TEXT:
****

If something was blocked or demanded consent, look at policy. Blending those layers together is what makes agent systems feel haunted. I keep using the phrase capability bus and matches what the protocol is doing architecturally. A bus lets multiple systems attach to shared capability providers through a stable contract. That is exactly what MCP enables. The same DOC server or browser server can be consumed by different hosts. A single host can combine many servers at once. And none of that requires rewriting the model itself every time your internal tool surface changes. That is important for builders because it creates a clean seam. You can improve or replace the model. You can improve or replace the servers. You can tighten policy. You can update repo instructions. Those are different axes of change. MCP helps keep the capability axis modular instead of baking every integration into one vendor specific monolith. The failure modes are predictable once you stop treating MCP like magic. The first bad pattern is the kitchen sync server that exposes a huge pile of barely named right actions. The second, the second is weak schemas that force the model to guess what you meant.

The third is assuming the protocol itself provides the safety model. It does not. The host still needs policy, trust, and approval boundaries. And the fourth mistake is trying to make MCP do jobs. It was not built for it, like acting as your memory system or your full planning substrate. Good MCP design is boring in the right way. small tool surfaces, explicit argument shapes, clear errors, separate policy. When those pieces are missing, the protocol is not the problem. The surrounding architecture is, if you're building MCP servers yourself, the design target should be host mediated reliability.

****

EXCERPTED RECORDS:
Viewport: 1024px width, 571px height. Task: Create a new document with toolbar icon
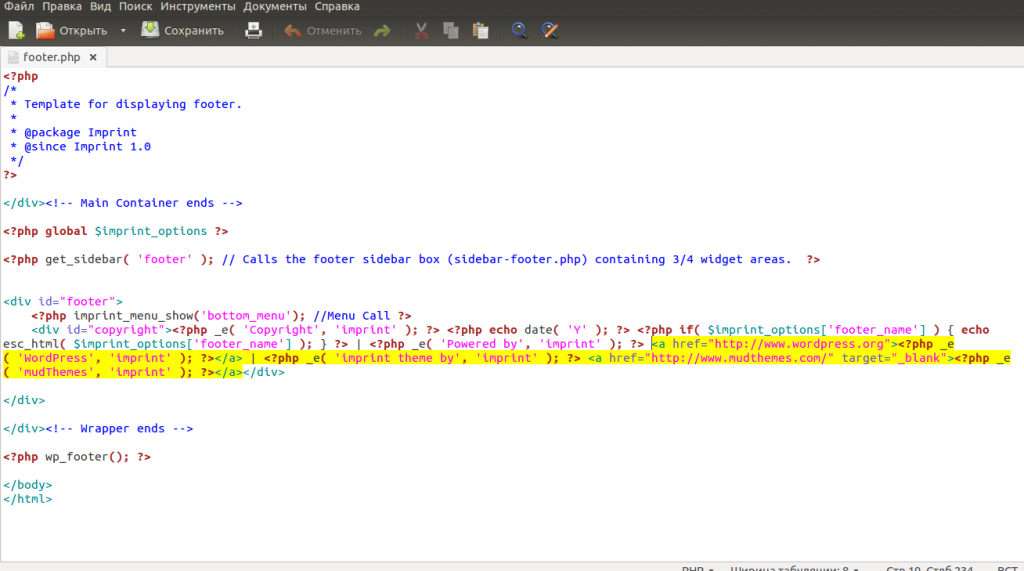click(16, 31)

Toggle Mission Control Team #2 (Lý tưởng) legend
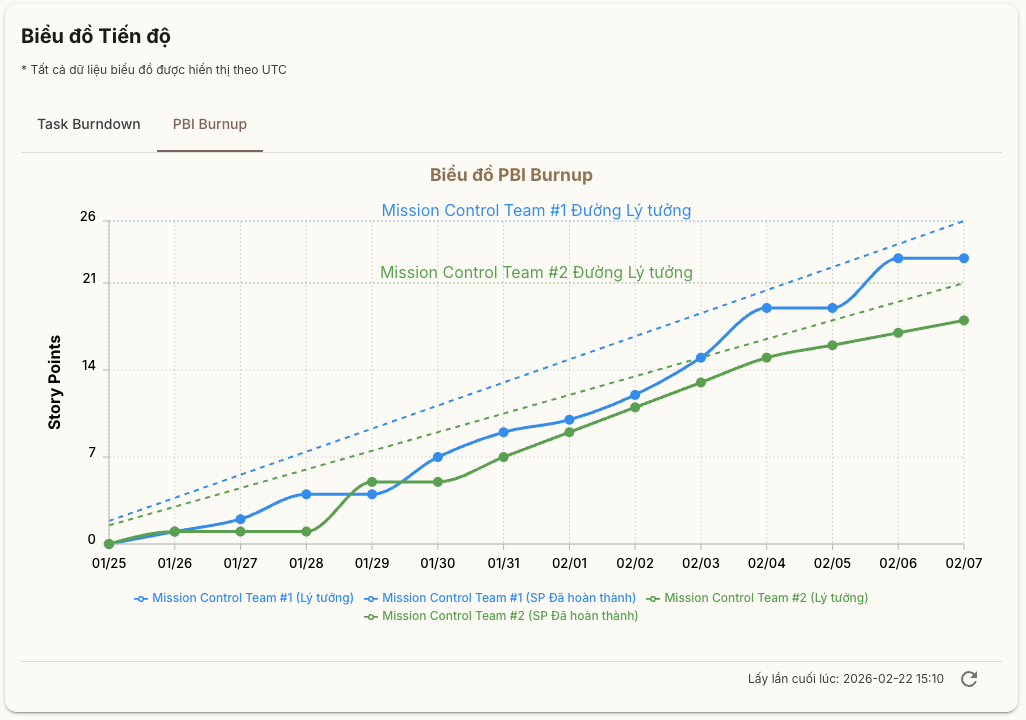tap(757, 598)
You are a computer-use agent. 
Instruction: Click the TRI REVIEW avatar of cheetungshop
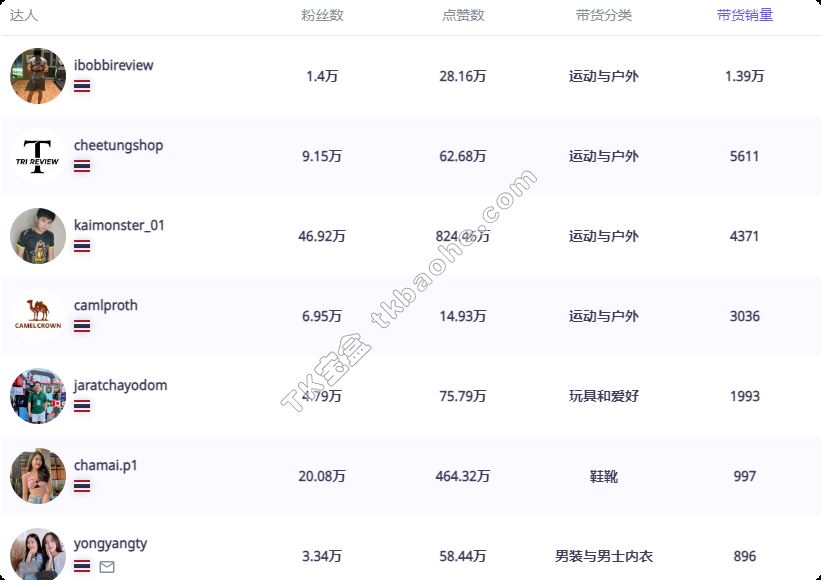click(38, 156)
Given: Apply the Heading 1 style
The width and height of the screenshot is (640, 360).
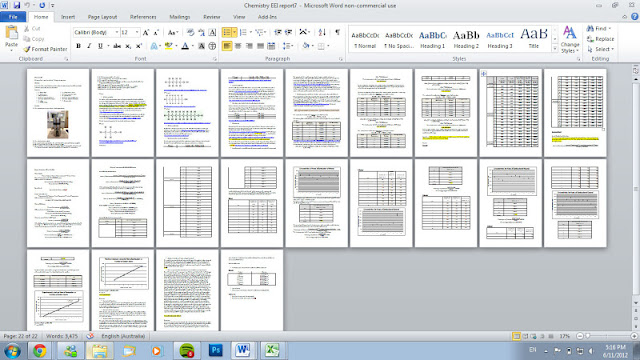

****

ASSIGNMENT 1: According to the MCP text, what must the host still supply, given that the protocol itself does not provide the safety model?
ASSIGNMENT 2: Continue the text on MCP design with a few sentences that pick up after its last line.

RESULT 1: Policy, trust, and approval boundaries.

RESULT 2:
Keep tools narrow enough that a human reviewer can understand them. Separate read heavy capability from write heavy capability so policy can treat them differently. Return structured payloads instead of giant pros blobs whenever you can. Structured output gives the host and model a better chance of doing the next step correctly. Use resources for external context that should stay referenceable. Use prompts when a server has a reusable task entry point worth naming and avoid the temptation to tunnel around the host with hidden side effects. The whole benefit of MCP is that the runtime remains in the loop. If you break that property, you lose the reviewability that makes this architecture valuable. The clean mental model is now pretty simple. MCP is the capability bus. Instruction files shape behavior inside the repo policy and trust decide what execution is allowed.

The runtime sits in the middle and mediates every action. Codex, Clode Code, and Gemini CLI each expose that stack with different UX, different config shapes, and different product emphases. But the architecture rhymes strongly enough to learn from as one family. That is why MCP matters. It gives you a portable extension seam for capabilities without forcing all of agent behavior, trust, and context into one tangled prompt blob. If you're building local AI tools, keep those layers separate.